→ **To do**
Would you reproduce exactly the lines below from the one holding "You are a computer-use agent. This" through the one holding "Given: Choose the Lasso tool", inclusive, and no others?

→ **Exercise material**
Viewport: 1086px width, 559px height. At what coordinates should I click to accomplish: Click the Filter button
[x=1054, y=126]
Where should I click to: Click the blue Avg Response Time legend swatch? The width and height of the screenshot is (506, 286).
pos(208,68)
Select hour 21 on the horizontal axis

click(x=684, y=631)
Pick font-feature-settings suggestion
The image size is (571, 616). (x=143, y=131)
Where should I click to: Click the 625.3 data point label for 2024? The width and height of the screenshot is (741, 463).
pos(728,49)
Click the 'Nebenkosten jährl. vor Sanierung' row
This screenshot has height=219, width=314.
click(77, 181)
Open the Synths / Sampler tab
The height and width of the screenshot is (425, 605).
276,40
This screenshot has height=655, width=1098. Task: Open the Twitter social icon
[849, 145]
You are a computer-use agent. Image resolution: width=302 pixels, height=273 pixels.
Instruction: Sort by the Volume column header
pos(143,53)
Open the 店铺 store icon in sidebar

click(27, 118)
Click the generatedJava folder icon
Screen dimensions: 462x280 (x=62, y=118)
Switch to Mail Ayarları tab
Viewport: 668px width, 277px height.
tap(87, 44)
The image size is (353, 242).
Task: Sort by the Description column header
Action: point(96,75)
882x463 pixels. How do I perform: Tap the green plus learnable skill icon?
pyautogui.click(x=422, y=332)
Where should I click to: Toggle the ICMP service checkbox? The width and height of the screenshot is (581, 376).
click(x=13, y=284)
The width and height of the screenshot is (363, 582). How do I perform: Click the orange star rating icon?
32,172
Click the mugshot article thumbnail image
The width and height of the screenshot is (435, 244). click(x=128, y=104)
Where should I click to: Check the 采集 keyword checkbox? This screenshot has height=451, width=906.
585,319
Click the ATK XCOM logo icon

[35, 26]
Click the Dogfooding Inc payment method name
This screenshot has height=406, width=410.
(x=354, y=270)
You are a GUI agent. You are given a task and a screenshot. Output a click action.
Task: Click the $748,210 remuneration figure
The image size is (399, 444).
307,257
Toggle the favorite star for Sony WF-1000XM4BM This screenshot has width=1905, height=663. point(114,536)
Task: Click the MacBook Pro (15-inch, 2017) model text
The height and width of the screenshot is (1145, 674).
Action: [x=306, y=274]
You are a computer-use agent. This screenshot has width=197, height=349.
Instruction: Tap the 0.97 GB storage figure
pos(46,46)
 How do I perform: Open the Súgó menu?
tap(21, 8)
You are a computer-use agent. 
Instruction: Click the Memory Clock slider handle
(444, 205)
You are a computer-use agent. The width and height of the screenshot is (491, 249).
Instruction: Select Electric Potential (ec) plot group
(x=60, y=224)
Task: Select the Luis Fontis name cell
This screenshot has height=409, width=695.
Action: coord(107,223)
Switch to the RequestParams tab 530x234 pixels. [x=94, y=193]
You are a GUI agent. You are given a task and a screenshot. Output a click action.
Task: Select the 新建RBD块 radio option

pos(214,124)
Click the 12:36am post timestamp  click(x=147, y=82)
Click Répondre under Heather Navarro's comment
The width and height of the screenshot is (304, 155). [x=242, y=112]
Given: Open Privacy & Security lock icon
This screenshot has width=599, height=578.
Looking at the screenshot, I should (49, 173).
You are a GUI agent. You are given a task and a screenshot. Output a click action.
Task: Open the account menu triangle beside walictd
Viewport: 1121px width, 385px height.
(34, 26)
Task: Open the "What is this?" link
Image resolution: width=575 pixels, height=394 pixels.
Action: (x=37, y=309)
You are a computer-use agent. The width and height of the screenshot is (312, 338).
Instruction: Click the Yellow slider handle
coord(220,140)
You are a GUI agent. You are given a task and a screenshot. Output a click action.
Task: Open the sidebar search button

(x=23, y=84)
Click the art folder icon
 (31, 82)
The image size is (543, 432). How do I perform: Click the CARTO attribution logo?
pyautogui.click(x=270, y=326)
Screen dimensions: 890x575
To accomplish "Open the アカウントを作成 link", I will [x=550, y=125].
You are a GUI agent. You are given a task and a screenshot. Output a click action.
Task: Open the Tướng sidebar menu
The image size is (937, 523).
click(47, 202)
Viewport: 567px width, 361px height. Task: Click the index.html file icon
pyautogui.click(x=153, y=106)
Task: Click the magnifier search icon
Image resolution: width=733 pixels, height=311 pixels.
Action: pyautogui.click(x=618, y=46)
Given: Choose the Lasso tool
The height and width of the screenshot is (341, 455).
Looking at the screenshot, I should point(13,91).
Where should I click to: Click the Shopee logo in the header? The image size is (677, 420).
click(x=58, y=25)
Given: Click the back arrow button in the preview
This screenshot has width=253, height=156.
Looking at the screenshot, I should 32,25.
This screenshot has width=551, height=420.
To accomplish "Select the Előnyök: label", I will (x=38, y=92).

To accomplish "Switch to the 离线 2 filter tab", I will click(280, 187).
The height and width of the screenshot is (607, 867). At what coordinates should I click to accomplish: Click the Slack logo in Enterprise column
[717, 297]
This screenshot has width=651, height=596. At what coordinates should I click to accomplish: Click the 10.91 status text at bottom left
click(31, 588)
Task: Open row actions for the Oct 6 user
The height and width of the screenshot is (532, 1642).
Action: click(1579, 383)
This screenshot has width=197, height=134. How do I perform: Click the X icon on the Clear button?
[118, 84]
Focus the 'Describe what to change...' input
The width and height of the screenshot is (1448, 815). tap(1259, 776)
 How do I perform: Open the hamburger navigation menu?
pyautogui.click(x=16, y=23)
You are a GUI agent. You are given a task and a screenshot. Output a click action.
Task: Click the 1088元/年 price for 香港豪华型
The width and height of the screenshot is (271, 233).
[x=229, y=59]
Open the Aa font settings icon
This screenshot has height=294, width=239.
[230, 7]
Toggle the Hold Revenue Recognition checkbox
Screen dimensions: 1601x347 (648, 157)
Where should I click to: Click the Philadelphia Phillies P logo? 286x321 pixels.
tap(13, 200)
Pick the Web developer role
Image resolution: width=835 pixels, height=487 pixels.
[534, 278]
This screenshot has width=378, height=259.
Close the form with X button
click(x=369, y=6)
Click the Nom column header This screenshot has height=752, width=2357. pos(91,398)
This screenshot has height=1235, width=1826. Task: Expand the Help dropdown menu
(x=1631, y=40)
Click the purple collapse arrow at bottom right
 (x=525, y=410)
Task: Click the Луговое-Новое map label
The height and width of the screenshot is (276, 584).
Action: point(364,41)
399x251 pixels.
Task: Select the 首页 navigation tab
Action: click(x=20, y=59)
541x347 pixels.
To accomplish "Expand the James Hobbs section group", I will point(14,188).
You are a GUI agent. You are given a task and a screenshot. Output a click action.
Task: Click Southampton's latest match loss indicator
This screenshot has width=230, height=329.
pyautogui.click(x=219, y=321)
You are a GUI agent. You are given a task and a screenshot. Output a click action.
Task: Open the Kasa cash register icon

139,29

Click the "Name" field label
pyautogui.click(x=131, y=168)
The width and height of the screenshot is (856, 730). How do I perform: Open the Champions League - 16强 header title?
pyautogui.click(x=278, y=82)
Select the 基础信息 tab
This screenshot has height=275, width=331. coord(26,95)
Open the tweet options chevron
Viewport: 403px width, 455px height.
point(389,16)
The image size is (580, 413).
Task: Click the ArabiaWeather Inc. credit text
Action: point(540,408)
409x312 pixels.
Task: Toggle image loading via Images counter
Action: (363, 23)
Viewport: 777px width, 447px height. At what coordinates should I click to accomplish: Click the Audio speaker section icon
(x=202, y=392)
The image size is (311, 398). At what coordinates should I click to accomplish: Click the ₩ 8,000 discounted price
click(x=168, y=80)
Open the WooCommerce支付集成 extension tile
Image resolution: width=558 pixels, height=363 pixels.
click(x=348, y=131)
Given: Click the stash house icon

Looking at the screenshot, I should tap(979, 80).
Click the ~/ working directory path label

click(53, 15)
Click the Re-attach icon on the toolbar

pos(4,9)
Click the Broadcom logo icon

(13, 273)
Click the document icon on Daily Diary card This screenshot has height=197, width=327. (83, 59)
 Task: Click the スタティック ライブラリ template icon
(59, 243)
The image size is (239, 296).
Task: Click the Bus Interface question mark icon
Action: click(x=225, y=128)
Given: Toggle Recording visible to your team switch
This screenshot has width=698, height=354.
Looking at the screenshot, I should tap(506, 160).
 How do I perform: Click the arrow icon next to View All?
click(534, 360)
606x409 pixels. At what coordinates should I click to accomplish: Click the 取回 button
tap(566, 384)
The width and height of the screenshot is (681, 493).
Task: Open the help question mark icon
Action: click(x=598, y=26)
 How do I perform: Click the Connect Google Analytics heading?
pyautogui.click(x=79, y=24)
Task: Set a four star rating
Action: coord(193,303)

→ **Answer to the problem**
You are a computer-use agent. This screenshot has width=197, height=349.
Instruction: Tap the 0.97 GB storage figure
pos(46,46)
 How do I perform: Open the Súgó menu?
tap(21, 8)
You are a computer-use agent. 
Instruction: Click the Memory Clock slider handle
(444, 205)
You are a computer-use agent. The width and height of the screenshot is (491, 249).
Instruction: Select Electric Potential (ec) plot group
(x=60, y=224)
Task: Select the Luis Fontis name cell
This screenshot has height=409, width=695.
Action: coord(107,223)
Switch to the RequestParams tab 530x234 pixels. [x=94, y=193]
You are a GUI agent. You are given a task and a screenshot. Output a click action.
Task: Select the 新建RBD块 radio option

pos(214,124)
Click the 12:36am post timestamp  click(x=147, y=82)
Click Répondre under Heather Navarro's comment
The width and height of the screenshot is (304, 155). [x=242, y=112]
Given: Open Privacy & Security lock icon
This screenshot has width=599, height=578.
Looking at the screenshot, I should (49, 173).
You are a GUI agent. You are given a task and a screenshot. Output a click action.
Task: Open the account menu triangle beside walictd
Viewport: 1121px width, 385px height.
(34, 26)
Task: Open the "What is this?" link
Image resolution: width=575 pixels, height=394 pixels.
Action: (x=37, y=309)
You are a computer-use agent. The width and height of the screenshot is (312, 338).
Instruction: Click the Yellow slider handle
coord(220,140)
You are a GUI agent. You are given a task and a screenshot. Output a click action.
Task: Open the sidebar search button

(x=23, y=84)
Click the art folder icon
 (31, 82)
The image size is (543, 432). How do I perform: Click the CARTO attribution logo?
pyautogui.click(x=270, y=326)
Screen dimensions: 890x575
To accomplish "Open the アカウントを作成 link", I will [x=550, y=125].
You are a GUI agent. You are given a task and a screenshot. Output a click action.
Task: Open the Tướng sidebar menu
The image size is (937, 523).
click(47, 202)
Viewport: 567px width, 361px height. Task: Click the index.html file icon
pyautogui.click(x=153, y=106)
Task: Click the magnifier search icon
Image resolution: width=733 pixels, height=311 pixels.
Action: pyautogui.click(x=618, y=46)
Given: Choose the Lasso tool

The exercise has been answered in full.